Gravitational wave propagation in generalized hybrid metric-Palatini gravity

TL;DR

This paper investigates how gravitational waves propagate in hybrid metric-Palatini gravity, revealing additional polarization modes and scalar degrees of freedom, and discusses the potential for the theory to mimic General Relativity through fine-tuning.

Contribution

The study provides a detailed analysis of gravitational wave modes in hybrid metric-Palatini gravity, including polarization states and scalar modes, using the Newman-Penrose formalism.

Findings

Tensor modes propagate at light speed with standard polarizations.

Two additional scalar modes are massive and propagate slower than light.
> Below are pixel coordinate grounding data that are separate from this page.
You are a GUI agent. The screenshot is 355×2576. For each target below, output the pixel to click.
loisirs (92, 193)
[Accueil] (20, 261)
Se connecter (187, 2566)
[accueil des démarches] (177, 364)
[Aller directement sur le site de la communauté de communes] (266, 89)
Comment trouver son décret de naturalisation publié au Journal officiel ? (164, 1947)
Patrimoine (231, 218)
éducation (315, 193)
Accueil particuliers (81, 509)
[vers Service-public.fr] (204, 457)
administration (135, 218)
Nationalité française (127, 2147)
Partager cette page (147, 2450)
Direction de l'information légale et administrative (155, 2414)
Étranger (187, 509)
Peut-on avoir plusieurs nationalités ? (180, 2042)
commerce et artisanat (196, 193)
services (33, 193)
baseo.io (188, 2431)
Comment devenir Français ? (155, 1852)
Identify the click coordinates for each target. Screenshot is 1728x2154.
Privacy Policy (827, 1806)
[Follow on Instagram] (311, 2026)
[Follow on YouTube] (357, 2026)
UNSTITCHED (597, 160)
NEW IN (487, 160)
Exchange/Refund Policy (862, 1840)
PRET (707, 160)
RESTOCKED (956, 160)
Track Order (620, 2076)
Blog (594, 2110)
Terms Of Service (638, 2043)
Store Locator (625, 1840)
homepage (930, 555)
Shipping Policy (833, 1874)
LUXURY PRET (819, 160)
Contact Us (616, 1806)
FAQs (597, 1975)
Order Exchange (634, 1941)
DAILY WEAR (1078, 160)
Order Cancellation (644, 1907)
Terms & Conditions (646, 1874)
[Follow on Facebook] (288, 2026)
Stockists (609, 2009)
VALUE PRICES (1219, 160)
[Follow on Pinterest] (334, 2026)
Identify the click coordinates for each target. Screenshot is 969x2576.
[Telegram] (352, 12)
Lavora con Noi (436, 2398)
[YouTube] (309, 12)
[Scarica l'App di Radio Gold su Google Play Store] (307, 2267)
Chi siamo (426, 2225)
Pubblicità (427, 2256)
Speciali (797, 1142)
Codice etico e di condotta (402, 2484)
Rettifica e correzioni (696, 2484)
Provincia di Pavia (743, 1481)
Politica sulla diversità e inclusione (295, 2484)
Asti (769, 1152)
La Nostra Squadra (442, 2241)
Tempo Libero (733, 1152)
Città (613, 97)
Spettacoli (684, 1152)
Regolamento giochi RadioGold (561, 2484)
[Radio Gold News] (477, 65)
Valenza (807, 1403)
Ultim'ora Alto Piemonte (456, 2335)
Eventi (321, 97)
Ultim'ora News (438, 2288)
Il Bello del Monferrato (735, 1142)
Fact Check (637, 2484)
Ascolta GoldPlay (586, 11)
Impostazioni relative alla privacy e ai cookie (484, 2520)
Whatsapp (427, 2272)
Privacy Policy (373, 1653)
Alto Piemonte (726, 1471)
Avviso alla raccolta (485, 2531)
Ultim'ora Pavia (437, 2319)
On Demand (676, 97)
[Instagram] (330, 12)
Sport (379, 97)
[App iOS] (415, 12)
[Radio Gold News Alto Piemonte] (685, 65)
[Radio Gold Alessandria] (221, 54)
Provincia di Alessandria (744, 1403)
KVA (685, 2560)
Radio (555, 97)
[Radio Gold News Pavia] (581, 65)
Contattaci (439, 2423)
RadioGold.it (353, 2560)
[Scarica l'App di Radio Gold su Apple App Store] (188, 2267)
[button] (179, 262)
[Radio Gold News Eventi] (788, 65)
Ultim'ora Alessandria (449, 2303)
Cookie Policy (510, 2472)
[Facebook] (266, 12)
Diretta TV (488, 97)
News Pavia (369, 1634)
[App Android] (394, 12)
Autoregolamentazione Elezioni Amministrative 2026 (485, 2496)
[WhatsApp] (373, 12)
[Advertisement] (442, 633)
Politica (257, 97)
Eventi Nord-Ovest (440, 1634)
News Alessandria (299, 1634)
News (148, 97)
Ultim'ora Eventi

The scalar mode masses depend on the interaction potential, allowing for potential fine-tuning.

Abstract

In this work we analyze the propagation properties of gravitational waves in the hybrid metric-Palatini gravity theory. We introduce the scalar-tensor representation of the theory to make explicit the scalar degrees of freedom of the theory and obtain their equations of motion in a form decoupled from the metric tensor. Then, we introduce linear perturbations for the metric tensor and for the two scalar fields and obtain the propagation equations for these three quantities. We analyzed the theory both at non-linear and at linear level through the Newman-Penrose formalism so to find the polarization states. We show that the tensor modes propagate at the speed of light and feature the usual +- and x-polarization modes also present in General Relativity (GR), plus two additional polarization modes: a longitudinal mode and a breathing mode, described by the same additional degree of freedom. On the other hand, the theory features two additional scalar modes not present in GR. These modes are massive and, thus, propagate with a speed smaller than the speed of light in general. The masses of the scalar modes depend solely on the interaction potential between the two scalar fields in the theory, which suggests that one can always fine-tune the potential to make the scalar modes massless and reduce their propagation speed to the speed of light. Given the possibility of fine-tuning the theory to match the observational predictions of GR and in the absence of any measured deviations, these features potentially render the hybrid metric-Palatini theory unfalsifiable in the context of gravitational wave propagation.